■ **WHAT NEEDS TO BE DONE**
A faithful transcription of all the entries below is needed, without the pictures.

■ **DATA SECTION**
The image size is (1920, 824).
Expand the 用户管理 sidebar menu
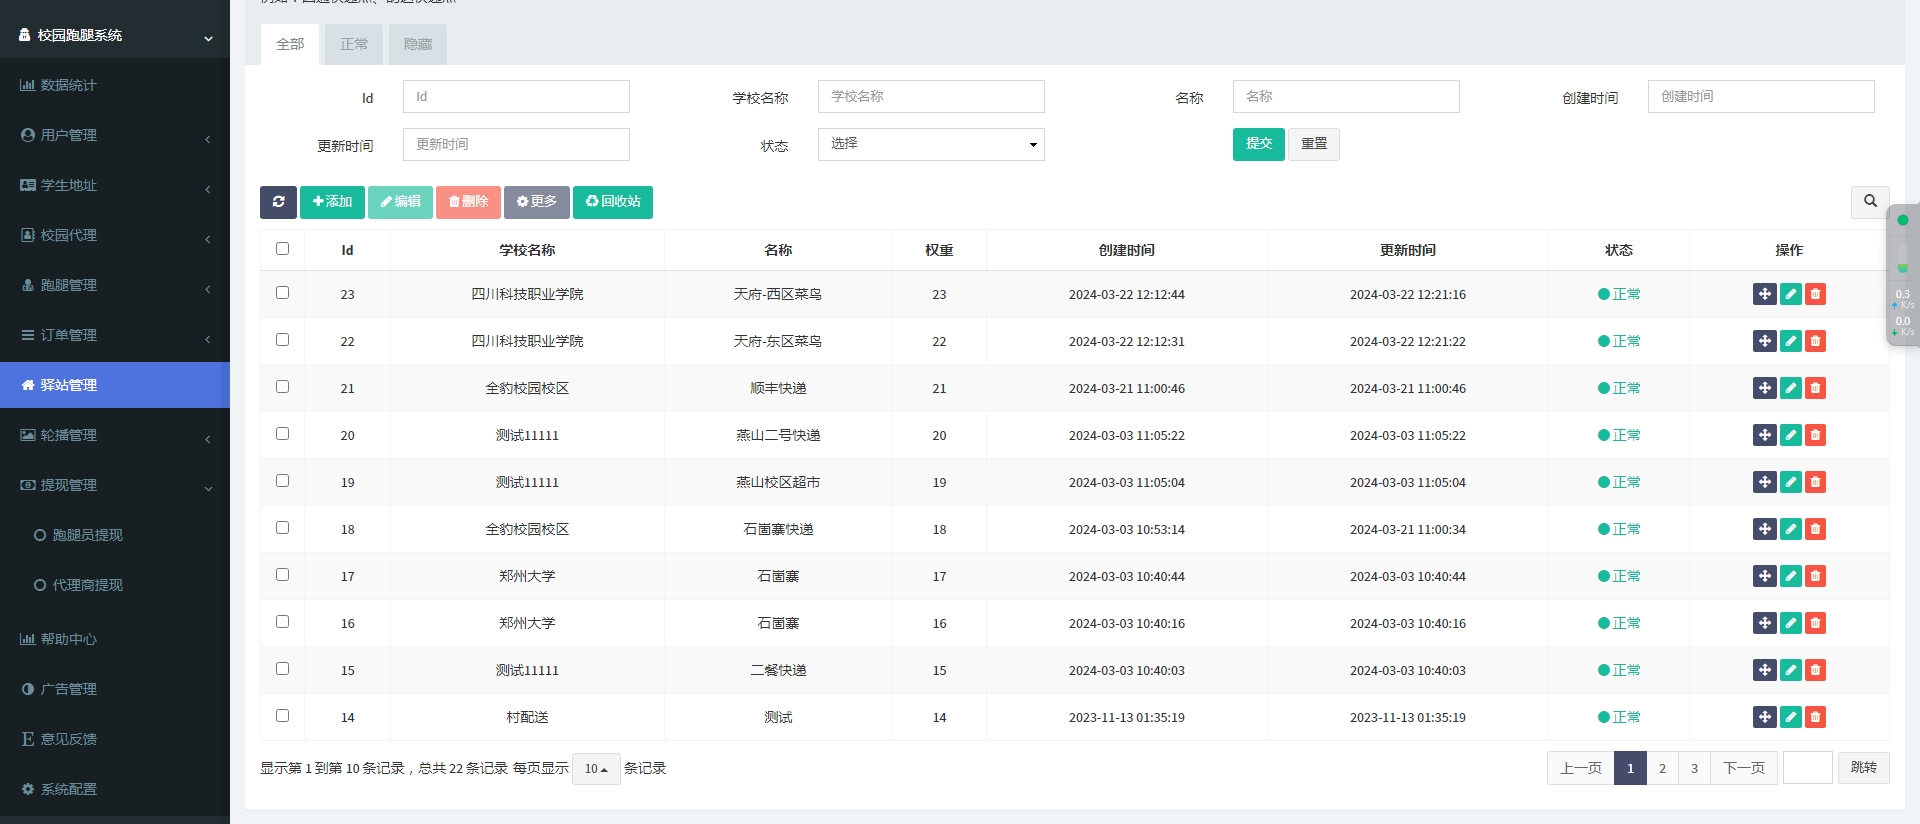tap(115, 135)
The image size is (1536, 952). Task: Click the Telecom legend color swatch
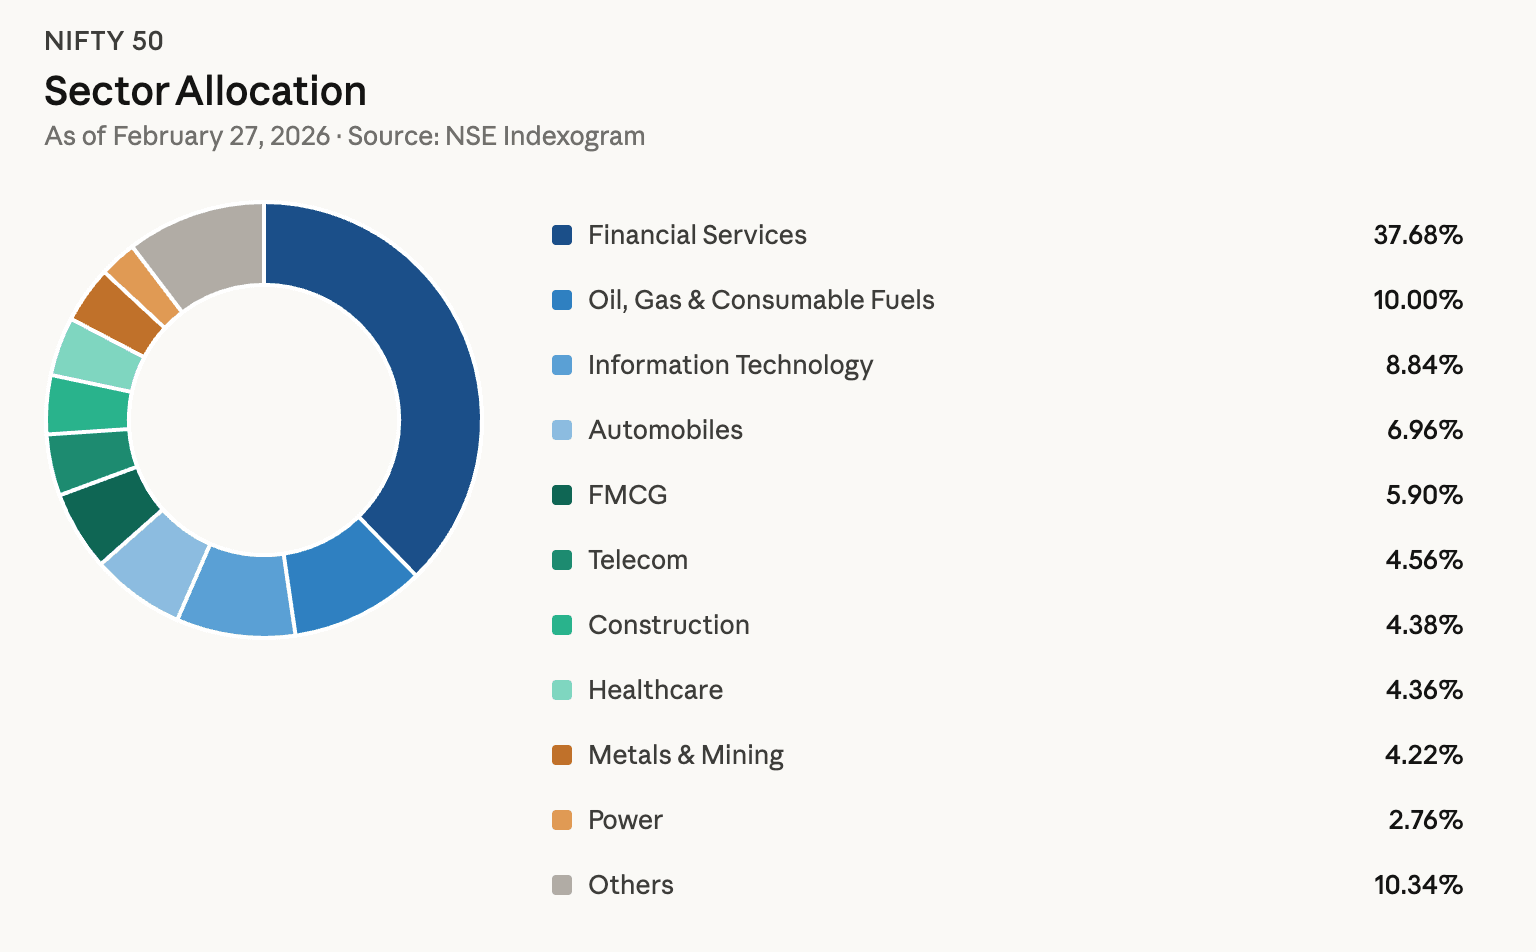click(x=562, y=560)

■ **ANSWER BOX**
The image size is (1920, 824).
Expand the 用户管理 sidebar menu
tap(115, 135)
The image size is (1536, 952). Task: Click the Telecom legend color swatch
click(x=562, y=560)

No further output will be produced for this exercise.